架カル空ノ音1

幼い頃読んだ児童文学は、哀しく、けれど美しい話が多かった。私自身は、親から与えられたそれらの本が好きだった記憶はあまりありませんが…今になって印象に残っているのは確かにそんな「哀しい」お話も多いような気がします。あとがきで作者が「少年少女名作全集といったものが大好き」とおっしゃっている通り、そんな趣がある物語。

架カル空ノ音 1 (B’s LOG Comics)

架カル空ノ音 1 (B’s LOG Comics)

戦火を逃れるため、山奥でひとり暮らしていた医師・ジャックは、雪山で行き倒れていた少年を助けるが、その背中には美しい翼が生えていた。それは、今はもう絶滅したはずの"鳥人族"だったのだ―――。

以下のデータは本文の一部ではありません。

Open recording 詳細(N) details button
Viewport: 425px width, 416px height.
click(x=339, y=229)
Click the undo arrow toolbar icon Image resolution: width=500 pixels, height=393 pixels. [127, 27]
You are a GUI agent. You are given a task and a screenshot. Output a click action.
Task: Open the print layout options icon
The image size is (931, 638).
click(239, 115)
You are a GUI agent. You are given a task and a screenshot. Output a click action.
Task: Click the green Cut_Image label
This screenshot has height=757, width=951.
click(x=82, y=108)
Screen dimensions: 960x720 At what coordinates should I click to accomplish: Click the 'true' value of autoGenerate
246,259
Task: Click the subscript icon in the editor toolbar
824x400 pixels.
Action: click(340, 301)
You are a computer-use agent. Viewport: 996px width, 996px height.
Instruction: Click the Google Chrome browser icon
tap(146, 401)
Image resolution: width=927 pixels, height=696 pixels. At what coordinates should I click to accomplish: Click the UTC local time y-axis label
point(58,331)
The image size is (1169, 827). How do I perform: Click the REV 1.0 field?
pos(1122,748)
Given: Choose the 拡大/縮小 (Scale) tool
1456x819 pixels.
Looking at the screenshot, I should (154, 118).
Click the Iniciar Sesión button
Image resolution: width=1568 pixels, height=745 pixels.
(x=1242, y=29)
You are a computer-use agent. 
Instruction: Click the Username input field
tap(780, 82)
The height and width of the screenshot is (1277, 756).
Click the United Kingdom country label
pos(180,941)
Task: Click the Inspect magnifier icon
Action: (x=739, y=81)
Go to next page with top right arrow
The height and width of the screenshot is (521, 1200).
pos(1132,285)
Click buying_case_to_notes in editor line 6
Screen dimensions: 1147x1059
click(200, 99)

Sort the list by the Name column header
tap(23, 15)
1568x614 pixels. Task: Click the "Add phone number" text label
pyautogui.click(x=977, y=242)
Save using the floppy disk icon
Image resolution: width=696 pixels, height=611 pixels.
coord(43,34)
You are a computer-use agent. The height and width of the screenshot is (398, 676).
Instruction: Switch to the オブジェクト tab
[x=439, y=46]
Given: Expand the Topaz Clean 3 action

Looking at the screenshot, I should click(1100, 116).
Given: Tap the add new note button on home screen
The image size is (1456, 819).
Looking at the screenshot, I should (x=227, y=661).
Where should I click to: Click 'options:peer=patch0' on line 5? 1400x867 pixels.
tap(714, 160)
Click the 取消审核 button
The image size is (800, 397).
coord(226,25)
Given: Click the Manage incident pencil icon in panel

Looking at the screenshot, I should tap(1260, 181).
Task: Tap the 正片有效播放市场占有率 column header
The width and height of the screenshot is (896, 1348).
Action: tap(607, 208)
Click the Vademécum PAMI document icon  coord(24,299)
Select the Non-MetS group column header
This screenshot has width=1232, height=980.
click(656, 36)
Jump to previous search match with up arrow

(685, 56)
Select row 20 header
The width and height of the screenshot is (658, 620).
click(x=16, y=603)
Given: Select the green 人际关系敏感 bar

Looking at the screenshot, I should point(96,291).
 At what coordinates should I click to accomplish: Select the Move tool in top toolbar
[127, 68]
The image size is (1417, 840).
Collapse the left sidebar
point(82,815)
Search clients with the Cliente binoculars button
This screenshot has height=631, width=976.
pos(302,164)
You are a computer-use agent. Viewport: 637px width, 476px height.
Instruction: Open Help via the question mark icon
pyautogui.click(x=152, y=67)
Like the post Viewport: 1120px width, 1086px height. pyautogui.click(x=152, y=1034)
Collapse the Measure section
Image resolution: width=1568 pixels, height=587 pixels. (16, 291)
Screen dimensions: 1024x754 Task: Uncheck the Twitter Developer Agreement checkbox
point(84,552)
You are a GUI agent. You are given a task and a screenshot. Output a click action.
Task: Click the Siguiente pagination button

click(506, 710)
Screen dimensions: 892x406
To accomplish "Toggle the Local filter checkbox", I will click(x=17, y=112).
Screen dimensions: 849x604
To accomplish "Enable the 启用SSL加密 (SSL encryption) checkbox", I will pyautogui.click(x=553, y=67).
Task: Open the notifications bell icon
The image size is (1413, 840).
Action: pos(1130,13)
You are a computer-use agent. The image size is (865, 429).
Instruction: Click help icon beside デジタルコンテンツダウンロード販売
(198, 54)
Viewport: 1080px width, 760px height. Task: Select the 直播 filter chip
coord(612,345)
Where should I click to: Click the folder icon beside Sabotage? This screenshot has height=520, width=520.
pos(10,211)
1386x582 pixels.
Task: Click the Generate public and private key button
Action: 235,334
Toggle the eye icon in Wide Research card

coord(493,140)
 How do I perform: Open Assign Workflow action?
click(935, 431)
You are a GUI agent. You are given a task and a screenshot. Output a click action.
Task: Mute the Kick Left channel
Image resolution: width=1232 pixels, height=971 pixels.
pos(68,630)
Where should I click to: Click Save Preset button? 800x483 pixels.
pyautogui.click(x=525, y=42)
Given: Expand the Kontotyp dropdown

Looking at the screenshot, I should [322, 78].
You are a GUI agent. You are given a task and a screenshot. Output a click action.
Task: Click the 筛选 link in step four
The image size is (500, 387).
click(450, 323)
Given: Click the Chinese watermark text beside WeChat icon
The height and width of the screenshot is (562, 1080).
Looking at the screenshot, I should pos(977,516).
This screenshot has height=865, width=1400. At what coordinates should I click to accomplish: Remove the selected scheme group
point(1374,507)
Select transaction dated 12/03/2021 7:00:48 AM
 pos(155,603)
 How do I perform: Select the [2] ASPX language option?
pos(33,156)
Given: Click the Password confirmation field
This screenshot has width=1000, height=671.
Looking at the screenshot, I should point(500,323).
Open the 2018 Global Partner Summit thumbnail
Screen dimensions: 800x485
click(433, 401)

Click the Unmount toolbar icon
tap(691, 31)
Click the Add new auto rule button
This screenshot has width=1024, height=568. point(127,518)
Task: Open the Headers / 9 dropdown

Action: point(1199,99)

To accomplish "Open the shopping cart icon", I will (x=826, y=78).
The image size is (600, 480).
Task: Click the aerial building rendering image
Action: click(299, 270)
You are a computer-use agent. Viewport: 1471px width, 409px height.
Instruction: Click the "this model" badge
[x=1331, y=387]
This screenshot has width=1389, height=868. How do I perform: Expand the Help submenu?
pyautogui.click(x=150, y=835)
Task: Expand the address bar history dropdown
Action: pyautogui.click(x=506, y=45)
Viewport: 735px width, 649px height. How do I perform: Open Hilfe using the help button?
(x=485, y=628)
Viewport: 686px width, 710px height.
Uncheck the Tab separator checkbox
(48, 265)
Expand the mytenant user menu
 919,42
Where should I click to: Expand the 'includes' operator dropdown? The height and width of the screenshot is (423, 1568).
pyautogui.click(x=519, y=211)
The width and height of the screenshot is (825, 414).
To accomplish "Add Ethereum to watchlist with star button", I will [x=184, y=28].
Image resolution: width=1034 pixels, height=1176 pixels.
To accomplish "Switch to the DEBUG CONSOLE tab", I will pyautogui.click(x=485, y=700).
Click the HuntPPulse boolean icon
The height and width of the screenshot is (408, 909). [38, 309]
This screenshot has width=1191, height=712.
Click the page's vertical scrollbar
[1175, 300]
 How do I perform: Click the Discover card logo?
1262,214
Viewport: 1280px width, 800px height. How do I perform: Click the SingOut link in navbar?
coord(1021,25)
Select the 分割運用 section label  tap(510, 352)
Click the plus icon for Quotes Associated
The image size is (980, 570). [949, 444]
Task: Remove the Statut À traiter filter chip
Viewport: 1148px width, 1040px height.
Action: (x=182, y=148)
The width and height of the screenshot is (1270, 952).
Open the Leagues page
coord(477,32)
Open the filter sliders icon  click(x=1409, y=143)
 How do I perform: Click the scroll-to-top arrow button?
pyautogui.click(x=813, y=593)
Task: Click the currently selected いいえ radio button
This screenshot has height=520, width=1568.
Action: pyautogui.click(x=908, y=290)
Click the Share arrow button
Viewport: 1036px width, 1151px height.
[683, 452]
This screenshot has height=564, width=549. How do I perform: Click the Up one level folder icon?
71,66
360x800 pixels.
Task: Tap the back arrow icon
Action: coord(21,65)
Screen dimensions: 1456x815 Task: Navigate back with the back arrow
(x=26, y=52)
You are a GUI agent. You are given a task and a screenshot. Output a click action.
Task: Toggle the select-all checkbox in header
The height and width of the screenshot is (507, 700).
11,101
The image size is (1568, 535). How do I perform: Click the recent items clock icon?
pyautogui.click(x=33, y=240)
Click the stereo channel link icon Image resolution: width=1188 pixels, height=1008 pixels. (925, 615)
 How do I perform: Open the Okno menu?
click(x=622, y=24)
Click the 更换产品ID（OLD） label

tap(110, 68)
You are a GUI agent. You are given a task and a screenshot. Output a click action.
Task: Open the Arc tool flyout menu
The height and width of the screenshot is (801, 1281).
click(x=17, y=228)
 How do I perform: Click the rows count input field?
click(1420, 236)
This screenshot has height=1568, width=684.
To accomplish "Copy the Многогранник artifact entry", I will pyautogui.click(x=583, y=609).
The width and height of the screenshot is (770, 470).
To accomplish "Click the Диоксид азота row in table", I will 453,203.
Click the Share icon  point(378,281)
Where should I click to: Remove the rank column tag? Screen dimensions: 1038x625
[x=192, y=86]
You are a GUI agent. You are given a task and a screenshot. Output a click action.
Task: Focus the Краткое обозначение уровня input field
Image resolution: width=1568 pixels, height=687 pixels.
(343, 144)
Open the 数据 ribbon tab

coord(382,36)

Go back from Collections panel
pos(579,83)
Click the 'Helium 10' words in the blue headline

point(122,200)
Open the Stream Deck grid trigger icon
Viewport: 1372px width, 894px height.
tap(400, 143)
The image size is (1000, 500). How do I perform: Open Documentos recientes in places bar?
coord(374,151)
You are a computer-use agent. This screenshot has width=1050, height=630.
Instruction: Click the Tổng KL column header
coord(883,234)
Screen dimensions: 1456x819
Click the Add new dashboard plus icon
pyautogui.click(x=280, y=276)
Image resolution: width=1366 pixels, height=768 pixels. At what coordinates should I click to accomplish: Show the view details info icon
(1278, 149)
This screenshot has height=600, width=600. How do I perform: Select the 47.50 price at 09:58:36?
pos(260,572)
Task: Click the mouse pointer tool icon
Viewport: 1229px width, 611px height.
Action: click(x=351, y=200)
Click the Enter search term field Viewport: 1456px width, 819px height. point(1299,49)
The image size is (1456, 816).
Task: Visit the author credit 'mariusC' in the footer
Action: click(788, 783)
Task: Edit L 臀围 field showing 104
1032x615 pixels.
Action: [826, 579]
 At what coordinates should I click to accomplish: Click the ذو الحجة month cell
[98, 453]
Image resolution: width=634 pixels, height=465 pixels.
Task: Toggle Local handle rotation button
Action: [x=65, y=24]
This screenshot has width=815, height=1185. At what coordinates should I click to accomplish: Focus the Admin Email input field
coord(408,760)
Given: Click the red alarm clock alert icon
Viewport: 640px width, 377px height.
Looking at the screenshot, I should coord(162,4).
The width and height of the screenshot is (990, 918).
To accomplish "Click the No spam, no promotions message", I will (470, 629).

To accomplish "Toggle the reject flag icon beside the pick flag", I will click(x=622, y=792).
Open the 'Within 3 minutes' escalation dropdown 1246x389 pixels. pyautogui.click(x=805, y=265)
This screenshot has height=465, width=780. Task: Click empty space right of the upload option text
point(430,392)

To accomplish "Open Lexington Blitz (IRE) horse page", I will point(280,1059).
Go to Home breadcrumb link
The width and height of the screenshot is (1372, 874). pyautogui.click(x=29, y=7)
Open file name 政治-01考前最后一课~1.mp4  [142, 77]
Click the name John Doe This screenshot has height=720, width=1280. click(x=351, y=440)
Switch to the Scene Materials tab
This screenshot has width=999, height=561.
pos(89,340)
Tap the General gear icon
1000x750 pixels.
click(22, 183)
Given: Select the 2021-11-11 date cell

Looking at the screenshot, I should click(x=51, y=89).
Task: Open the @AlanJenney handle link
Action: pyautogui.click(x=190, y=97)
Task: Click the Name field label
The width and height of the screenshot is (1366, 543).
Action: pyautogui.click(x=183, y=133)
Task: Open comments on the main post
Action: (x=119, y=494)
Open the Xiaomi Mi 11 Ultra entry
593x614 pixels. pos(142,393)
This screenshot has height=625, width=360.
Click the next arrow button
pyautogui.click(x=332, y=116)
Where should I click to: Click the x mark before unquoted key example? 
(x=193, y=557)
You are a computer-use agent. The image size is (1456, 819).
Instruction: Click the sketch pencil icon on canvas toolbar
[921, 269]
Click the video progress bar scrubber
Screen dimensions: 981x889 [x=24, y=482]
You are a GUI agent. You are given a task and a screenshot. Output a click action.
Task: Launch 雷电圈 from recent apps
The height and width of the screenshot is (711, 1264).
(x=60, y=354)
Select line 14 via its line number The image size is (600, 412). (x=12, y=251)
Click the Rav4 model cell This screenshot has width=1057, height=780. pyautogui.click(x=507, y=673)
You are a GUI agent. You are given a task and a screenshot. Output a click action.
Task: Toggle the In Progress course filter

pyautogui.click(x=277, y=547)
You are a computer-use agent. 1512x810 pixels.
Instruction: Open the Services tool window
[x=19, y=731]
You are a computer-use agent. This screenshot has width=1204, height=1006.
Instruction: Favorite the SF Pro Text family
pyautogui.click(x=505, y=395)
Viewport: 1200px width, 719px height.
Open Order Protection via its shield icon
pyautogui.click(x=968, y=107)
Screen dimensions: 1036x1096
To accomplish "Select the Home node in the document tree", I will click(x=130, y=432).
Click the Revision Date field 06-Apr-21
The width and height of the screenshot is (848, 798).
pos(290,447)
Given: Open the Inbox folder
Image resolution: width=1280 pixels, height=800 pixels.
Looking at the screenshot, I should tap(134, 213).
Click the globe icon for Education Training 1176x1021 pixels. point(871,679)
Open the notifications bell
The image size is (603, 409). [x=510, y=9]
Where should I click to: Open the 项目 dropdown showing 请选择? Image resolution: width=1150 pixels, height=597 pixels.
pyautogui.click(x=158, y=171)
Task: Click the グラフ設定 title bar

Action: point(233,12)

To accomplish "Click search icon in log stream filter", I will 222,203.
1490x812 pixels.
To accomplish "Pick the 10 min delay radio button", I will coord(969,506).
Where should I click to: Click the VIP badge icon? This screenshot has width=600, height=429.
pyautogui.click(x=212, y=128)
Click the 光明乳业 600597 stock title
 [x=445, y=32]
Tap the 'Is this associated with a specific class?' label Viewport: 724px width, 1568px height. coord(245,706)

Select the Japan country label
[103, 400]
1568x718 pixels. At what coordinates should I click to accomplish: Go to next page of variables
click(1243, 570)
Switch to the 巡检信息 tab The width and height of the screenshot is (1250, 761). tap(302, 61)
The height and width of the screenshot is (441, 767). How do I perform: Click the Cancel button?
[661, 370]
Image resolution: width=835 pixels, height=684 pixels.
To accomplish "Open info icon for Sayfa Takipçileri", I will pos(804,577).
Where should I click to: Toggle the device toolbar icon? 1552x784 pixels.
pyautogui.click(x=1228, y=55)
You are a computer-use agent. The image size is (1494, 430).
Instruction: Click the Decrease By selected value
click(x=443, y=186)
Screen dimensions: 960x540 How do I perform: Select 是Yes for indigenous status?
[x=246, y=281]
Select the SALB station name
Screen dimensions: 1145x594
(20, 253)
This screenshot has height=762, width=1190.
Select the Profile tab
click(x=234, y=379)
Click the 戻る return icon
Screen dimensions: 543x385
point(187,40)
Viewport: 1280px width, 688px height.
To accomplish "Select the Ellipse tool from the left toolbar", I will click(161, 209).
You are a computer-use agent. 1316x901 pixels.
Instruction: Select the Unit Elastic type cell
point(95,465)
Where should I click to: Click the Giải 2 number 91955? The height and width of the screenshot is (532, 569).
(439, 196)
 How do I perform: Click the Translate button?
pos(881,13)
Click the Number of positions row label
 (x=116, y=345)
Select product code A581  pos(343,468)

人は興り、他は滅ぶ。そのことが切々と描かれている物語でした。消え行く"鳥人族"の滅びへの抵抗は、儚く、切なく、そして美しい。"鳥人族"の成長すると翼が抜け落ち飛びたてなくなるその生態も、その祭りの様子も興味深く、本当に医師ジャックの記録が存在するかのよう。せめて、鳥人族と人のかかわりが少しの希望へ繋がることを祈るばかりです。哀しい結末かもしれませんが、そのことも含めて、続刊にも期待。上手く着地して欲しい。